DOCA SDK Documentation

DOCA DPA All-to-all Application Guide

This guide explains all-to-all collective operation example when accelerated using the DPA in NVIDIA® BlueField®-3 DPU.

Introduction

This reference application shows how the message passing interface (MPI) all-to-all collective can be accelerated on the Data Path Accelerator (DPA). In an MPI collective, all processes in the same job call the collective routine.

Given a communicator of n ranks, the application performs a collective operation in which all processes send and receive the same amount of data from all processes (hence all-to-all).

This document describes how to run the all-to-all example using the DOCA DPA API.

System Design

All-to-all is an MPI method. MPI is a standardized and portable message passing standard designed to function on parallel computing architectures. An MPI program is one where several processes run in parallel.

system-design-diagram.png

Each process in the diagram divides its local sendbuf into n blocks (4 in this example), each containing sendcount elements (4 in this example). Process i sends the k-th block of its local sendbuf to process k which places the data in the i-th block of its local recvbuf.

Implementing all-to-all method using DOCA DPA offloads the copying of the elements from the srcbuf to the recvbufs to the DPA, and leaves the CPU free to perform other computations.

Application Architecture

The following diagram describes the differences between host-based all-to-all and DPA all-to-all.

all-to-all-non-blocking.png

  • In DPA all-to-all, DPA threads perform all-to-all and the CPU is free to do other computations

  • In host-based all-to-all, CPU must still perform all-to-all at some point and is not completely free for other computations

DOCA Libraries

This application leverages the following DOCA library:

Refer to its programming guide for more information.

Dependencies

  • NVIDIA BlueField-3 platform is required

  • The application can be run on target BlueField or on host.

  • Open MPI version 4.1.5rc2 or greater (included in DOCA's installation).

Compiling the Application

Please refer to the DOCA Installation Guide for Linux for details on how to install BlueField-related software.

DOCA reference applications are installed with full source code and build instructions. This allows you to compile them as-is or modify the source code to create custom versions.

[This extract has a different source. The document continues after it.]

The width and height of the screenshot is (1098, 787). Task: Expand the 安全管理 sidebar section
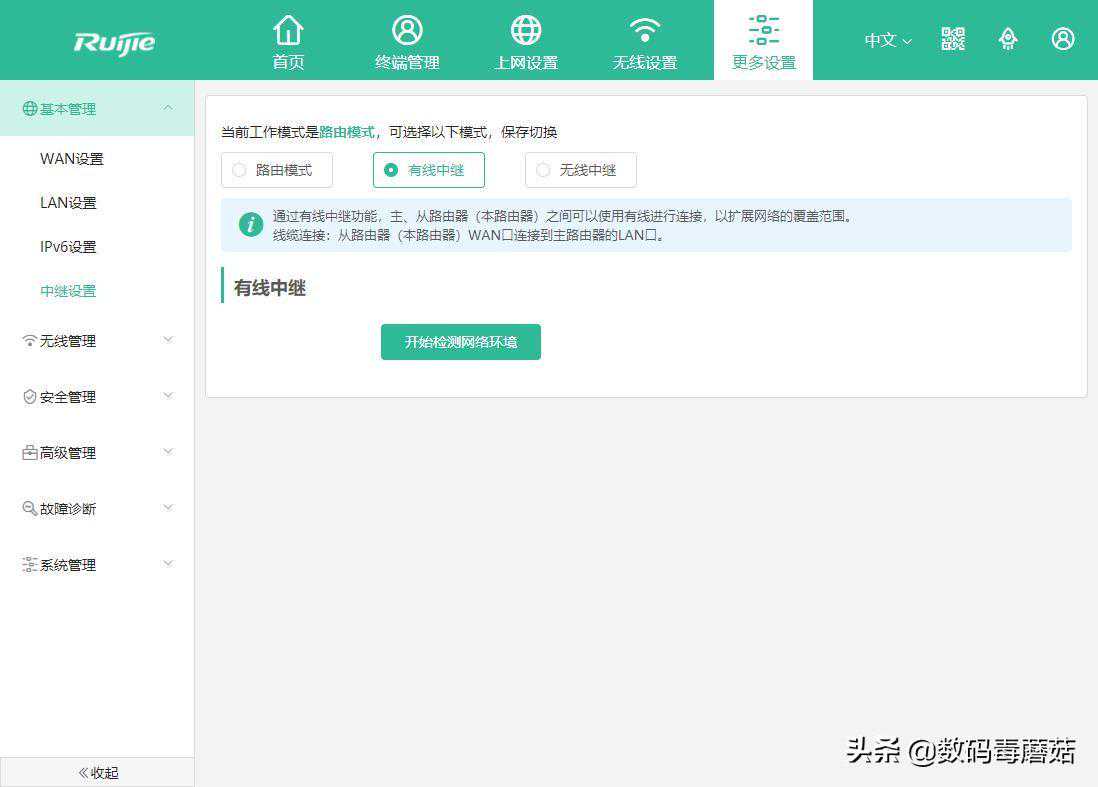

For more information about the applications as well as development and compilation tips, refer to the DOCA Reference Applications page.

The source code for the application is located in the following directory: 

/opt/mellanox/doca/applications/dpa_all_to_all/

Compiling All Applications

All DOCA applications are defined under a single meson project. So, by default, the compilation includes all of them.

MPI is used for the compilation of this application. Make sure that MPI is installed on your setup (openmpi is provided as part of the installation of DOCA, as part of the doca-all and doca-ofed meta-packages).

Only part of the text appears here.